> Action item:
Starting from the first line below, count every line holding the word "agent", then state the total alone.

◆ ◆ ◆ ◆ ◆ ◆ ◆

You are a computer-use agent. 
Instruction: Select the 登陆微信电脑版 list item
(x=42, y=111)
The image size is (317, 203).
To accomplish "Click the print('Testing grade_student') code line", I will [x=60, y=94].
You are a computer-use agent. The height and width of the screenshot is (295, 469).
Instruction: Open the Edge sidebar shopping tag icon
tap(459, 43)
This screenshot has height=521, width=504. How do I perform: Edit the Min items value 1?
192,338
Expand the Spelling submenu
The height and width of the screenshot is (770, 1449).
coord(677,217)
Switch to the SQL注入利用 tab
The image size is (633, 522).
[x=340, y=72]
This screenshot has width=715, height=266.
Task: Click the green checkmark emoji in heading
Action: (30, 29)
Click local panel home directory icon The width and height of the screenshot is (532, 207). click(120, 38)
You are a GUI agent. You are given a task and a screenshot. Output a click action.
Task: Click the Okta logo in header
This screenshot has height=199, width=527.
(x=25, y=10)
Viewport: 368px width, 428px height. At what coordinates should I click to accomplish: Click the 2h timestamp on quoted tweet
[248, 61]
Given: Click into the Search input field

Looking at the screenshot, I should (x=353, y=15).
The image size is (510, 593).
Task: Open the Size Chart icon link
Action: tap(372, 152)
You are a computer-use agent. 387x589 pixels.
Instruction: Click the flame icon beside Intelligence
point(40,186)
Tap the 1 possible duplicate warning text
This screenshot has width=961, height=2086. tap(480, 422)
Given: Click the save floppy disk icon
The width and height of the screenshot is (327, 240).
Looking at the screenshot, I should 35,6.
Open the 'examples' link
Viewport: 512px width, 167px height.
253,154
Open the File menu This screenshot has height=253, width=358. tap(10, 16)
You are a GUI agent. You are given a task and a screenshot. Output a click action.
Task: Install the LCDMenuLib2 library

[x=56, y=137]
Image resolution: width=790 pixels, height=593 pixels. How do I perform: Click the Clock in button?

◆ ◆ ◆ ◆ ◆ ◆ ◆

> Output for this exercise:
5